Monday, July 03, 2006

Sometimes, All I Need is the Air that I Breath, 2d6, and to Love You


T-19 now and I’m thinking more and more about what I’ll miss about my old life. This week brought one issue starkly to the fore: who will I game with? This was a great week for gaming, with not only a session of San Juan (motto: Gringoes, Exploit the Natural Resources of Puerto Rico!) and High Society with Ian, but also a blasting session of SingStar Popworld with William. Finally, I see the point of Sony Playstation. You select a song from a playlist of about 30 options. You sing competitive karaoke against an opponent with a microphone. You start off strong and then fall to pieces during the rap-o-meter section of Outkast’s ‘Roses’. Good clean fun. My only quibble with the scoring mechanics would be that fact that there’s no accommodation made for originality of performance. The complete unsingability of some songs on the playlist required some fancy footwork and JB’s inspired ‘Dirty Grunting’ version of Joss Stone’s eminently forgettable piece of pseudo-funk ‘Yeah’ was the highlight of the evening.
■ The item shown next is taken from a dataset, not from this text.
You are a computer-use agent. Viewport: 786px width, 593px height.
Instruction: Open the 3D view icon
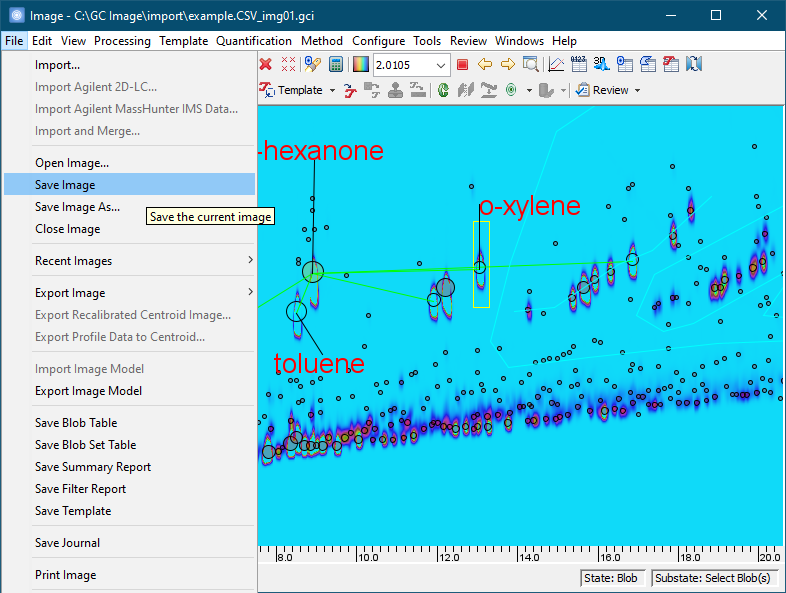[x=601, y=65]
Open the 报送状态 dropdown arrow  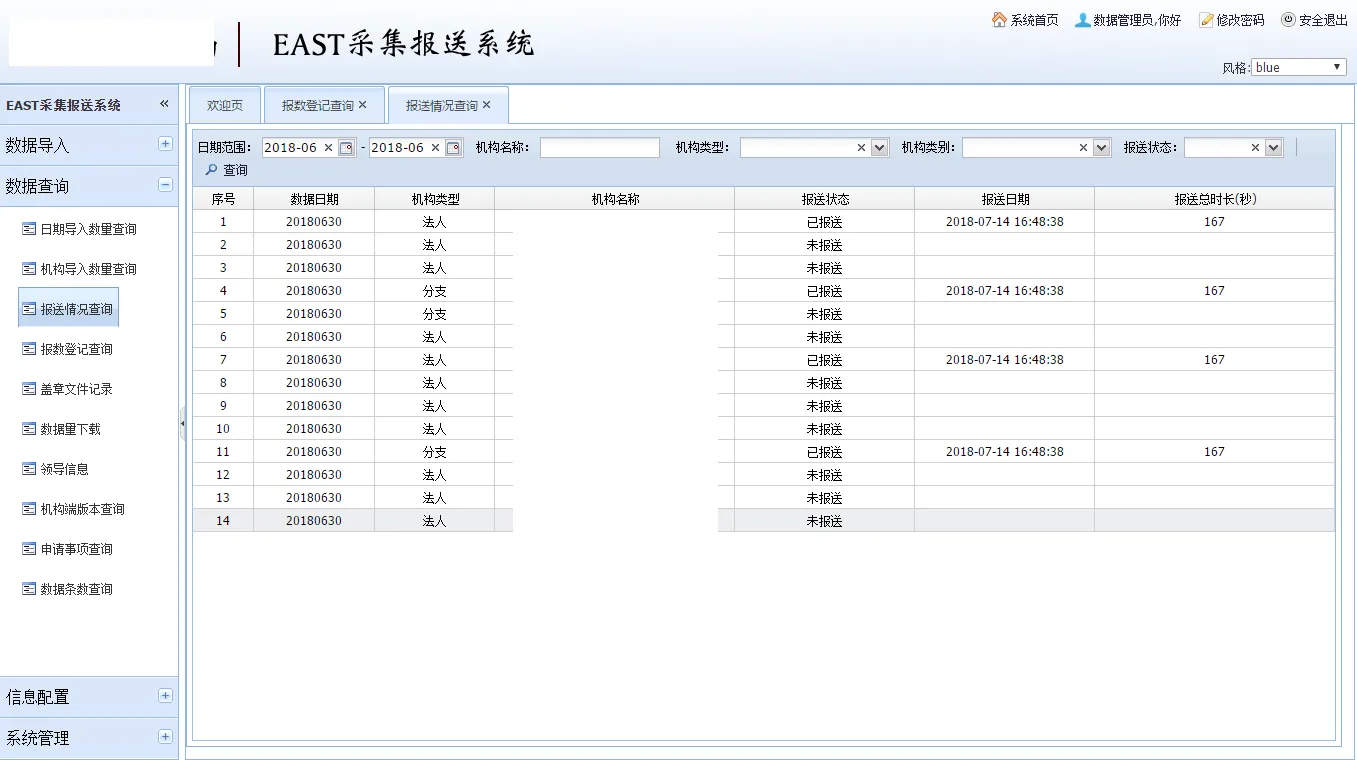pos(1273,148)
Which really begs the question, how can I go about building a new game-playing peer circle? It’s very much something you keep separate from PFW. Role playing games are immediately out, I don’t see myself easily settling into another group of like-minded individuals with whom I can pretend to be a talking prawn. There’s a certain level of intimacy at work when playing Call of Cthulu, you know. Will I find myself submitting personal ads that read ’30-something girl-nerd, seeks m/f gsoh for Settlers of Catan?’ Actually, that’s not a bad idea.

Anyway, to round off this post here is a list of games that have provided me with some of my most memorable evenings:

Backgammon – A sublime combination of strategy and chance, backgammon is the ultimate grownups’ game. Sexy and sophisticated, it’s a game you play with a glass of smoky Lagavulin. It’s also the one game I’m pretty sure I can keep playing on a regular basis, if for no reason other than my father and I are locked in mega tournement that started when I was about nine years old.
Pit – shouty! shouty! shouty! If you like grabbing, screaming and slamming things down on the table, this is the game for you. I’m surprised there isn’t a toddlers’ version available.
The Sherlock Holmes Card Playing Game –The Game is Afoot, Watson! Players race from City to Country and back to the City again while traying to hide their villanous secret identity. Thick Fog!
Family Business – All together now, ‘Take it on the Lam’. Who would have thought the St. Valentine’s Day Massacre could provide so much entertainment?
Mah-Jong – Pung! Kong! Chow! Poker with clattering. The only problem is you need a regular gang of four [people] to learn the subleties of an ‘all orphans’ hand.
TransAmerica – I love games where you build things, in this case, Railroads. Because it’s over pretty quickly it makes a good nightcap to a long evening of gaming.
Settlers of Catan – I’ve never had much of an interest in video games where you shoot things, preferring the set up the social infrastructure in Civilisation and Alpha Centuri. So it’s no surprise to find this on my list. Quite addictive.
Jenga/Bausack – A variation of buiding things: stacking things!
The Cooking Game – In essence this is a fairly dull collect-a-set game. But it involved food and introduced me to the most beautiful phrase in the English language, Sussex Pond Pudding
Buccaneer – Oh, the little pieces! This was the first game I remember playing. Again, the mechanics were pretty dull but the little gems, pearls and treasure chests were highly coveted. Of course, I lost the pieces by burying them for real in the garden.
Once Upon a Time – A good exercise in ingenuity as you try and work a plausable reason for a Fairy Godmother giving a Dragon a Magic Barrel of Fish. The story will eventually go south.
Tell Me! – My favourite game of all time. So simple, and so addictive. Cards give a subject such as ‘An animal/Something that scares you/a movie star’. You spin a wheel and have shout out an answer that corresponds to the letter of the alphabet indicated on the disc. Then you have to convince people that you are genuinely frightened of cheese. For full value you have to get one of the original sets from the 1950s with subjects like ‘A wireless star’.